The arrival of the automobile and the disruptions it caused are often cited. Many jobs and professions disappeared when the horse ceased to be the primary mode of transport. But far more new opportunities arose across the new value chain. The positive externalities from the availability of easy personal transport created even more opportunities.
There can be issues during the transition period though. There’s a loss of consumption as old jobs disappear. It’s assumed that this is eventually offset by the new consumption generated by those who benefit from the new opportunities. But if the income lost by displaced workers isn’t quickly replaced by consumption from beneficiaries, there’s a problem.
What if productivity comes without commensurate growth in employment? We’ve seen “pilot” versions of this over the last 30 years, in scenarios that have played out across borders and industries. Manufacturing and information technology (IT) services have moved out of expensive high-wage locations.
Much of the turmoil around immigration has its roots in that transition. Low-skilled workers in the US have been left stranded as their employment opportunities vanished. This is a primary reason why non-college graduates in America are anti-immigration.
What if the productivity gains are effectively limitless, and the new employment opportunities are net negative? This may seem theoretical but it is a scenario economists have started to explore as artificial intelligence (AI) penetration increases across industries and nations.
A new paper, “The AI Layoff Trap” by Brett Hemenway Falk and Gerry Tsoukalas, which looks at this, ends with a sentence that is stark and dystopian in its conclusion: “At the limit, firms automate their way to boundless productivity and zero demand.”
The paper, which was published in March, by two academics at the Wharton School, University of Pennsylvania and Boston University, is peer reviewed and mathematically modelled. It has a simple premise. Assume an economy that can produce everything quickly and efficiently. But there is no demand for anything because nobody is employed. The outcome would be catastrophic, not disruptive.

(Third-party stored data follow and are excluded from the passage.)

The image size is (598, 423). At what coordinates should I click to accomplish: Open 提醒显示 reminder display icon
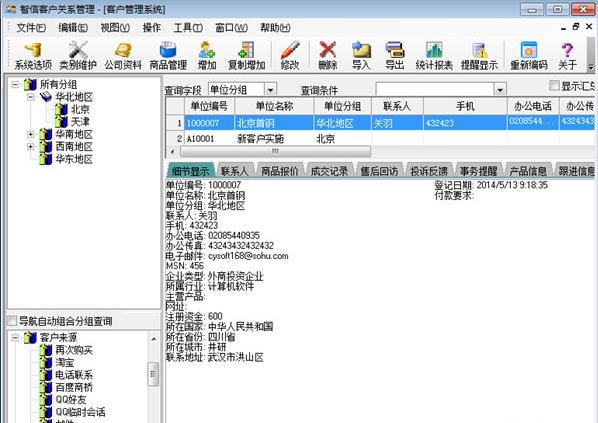click(479, 56)
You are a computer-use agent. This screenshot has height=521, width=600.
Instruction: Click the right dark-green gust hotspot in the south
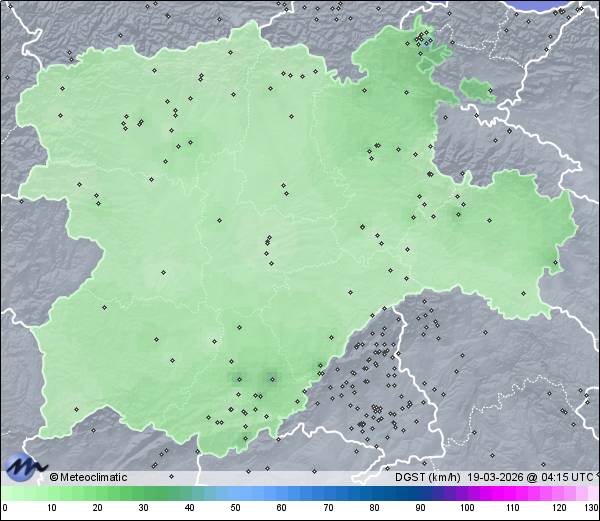[269, 377]
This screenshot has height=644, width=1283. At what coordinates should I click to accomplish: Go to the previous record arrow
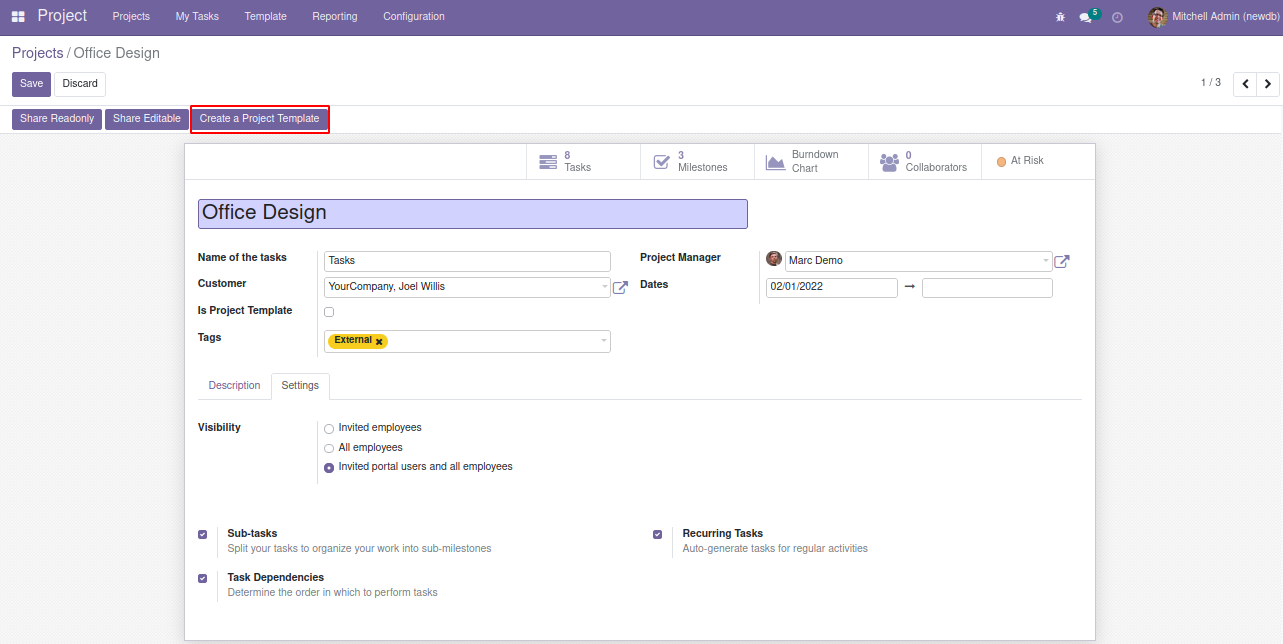[1245, 84]
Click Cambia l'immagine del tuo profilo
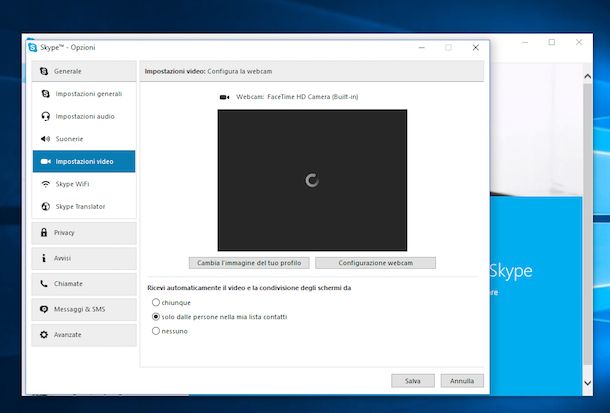The height and width of the screenshot is (413, 610). tap(249, 263)
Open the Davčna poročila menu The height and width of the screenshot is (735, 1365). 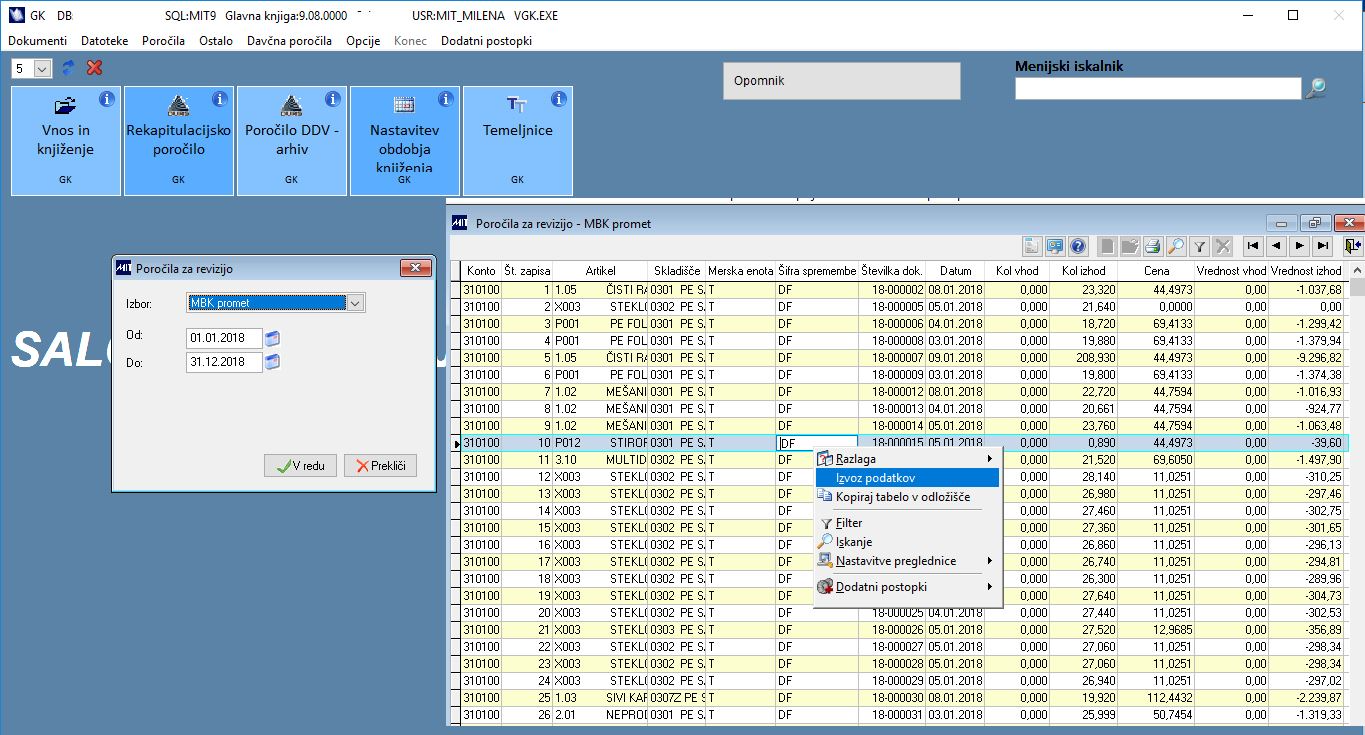click(289, 41)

We could be soon seeing this sort of death spiral in some industries. Company A fires a large chunk of its workforce and replaces it with AI. Competitor company B does the same. Rinse and repeat. This is perfectly rational — we’re already seeing dark factories and mass replacement of low level IT workers and white-collar clerical workforce.
As unemployment rises, consumption drops. This causes a negative feedback loop where companies cut costs, with more layoffs and more AI. This leads to another round of falling demand, and another round of seeking more efficiency via automation. This could spread across the macro economy as AI improves.
What sort of policy interventions could break this death spiral? The paper considers concepts like universal basic income, capital income taxes, worker ownership of equity, and upskilling programmes. The writers believe none of these would work, though they may be wrong.
The only intervention that the researchers think would work is odd. Charge an “automation tax”. Every time a human is replaced by automation, impose a levy to compensate for the lost demand. The mechanism for translating this into demand would be complicated, and I cannot recall it being discussed seriously hitherto.
There’s nothing illogical about the extrapolation of visible trends to this extreme conclusion. It challenges the historical patterns of the last three centuries but that doesn’t mean it couldn’t happen. The implication is terrifying: AI could destroy the economy simply by being very good at what it does.